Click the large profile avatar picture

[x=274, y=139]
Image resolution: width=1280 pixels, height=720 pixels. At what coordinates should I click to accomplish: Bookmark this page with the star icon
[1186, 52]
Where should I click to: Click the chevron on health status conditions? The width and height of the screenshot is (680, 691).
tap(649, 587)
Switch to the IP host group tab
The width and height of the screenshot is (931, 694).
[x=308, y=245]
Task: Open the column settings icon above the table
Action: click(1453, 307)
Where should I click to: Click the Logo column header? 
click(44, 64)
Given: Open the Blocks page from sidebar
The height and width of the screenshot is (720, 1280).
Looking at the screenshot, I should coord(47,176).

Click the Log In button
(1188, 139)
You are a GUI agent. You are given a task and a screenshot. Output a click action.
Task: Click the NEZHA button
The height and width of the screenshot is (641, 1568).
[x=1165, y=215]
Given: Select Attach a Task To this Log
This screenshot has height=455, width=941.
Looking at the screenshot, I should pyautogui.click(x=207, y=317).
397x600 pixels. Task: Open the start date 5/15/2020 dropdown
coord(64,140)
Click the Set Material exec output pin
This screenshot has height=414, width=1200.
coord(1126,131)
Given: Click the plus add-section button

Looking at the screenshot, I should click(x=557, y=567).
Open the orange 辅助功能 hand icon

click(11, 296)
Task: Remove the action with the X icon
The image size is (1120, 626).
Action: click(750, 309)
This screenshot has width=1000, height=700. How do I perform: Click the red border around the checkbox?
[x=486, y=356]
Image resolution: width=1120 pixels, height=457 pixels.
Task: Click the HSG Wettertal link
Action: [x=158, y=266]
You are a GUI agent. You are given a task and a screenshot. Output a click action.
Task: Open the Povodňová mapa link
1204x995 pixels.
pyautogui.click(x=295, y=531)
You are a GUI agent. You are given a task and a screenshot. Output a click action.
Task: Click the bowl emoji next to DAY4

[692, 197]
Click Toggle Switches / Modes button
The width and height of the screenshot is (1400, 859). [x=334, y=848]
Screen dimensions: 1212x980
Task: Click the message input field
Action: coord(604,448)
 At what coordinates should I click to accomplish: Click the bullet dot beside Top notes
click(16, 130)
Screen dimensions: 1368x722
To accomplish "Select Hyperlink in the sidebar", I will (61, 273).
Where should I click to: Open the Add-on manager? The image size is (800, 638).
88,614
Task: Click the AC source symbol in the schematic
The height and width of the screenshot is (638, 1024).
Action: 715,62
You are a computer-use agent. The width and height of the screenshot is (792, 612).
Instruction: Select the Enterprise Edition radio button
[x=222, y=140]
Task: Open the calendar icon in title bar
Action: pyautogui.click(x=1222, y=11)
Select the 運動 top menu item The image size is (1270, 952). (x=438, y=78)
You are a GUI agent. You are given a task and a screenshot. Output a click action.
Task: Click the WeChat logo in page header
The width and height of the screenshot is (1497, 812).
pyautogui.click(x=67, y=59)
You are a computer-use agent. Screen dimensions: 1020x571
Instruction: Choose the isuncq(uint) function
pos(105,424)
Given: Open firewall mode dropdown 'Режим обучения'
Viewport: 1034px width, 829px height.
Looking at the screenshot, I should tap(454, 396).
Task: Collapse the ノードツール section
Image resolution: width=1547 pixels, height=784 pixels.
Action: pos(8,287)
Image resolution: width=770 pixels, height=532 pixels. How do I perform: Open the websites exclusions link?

◆ **待解问题**: 数一数上面的条目中有几行含有单词“icon”，只给出数字。

◆ **解答**: 5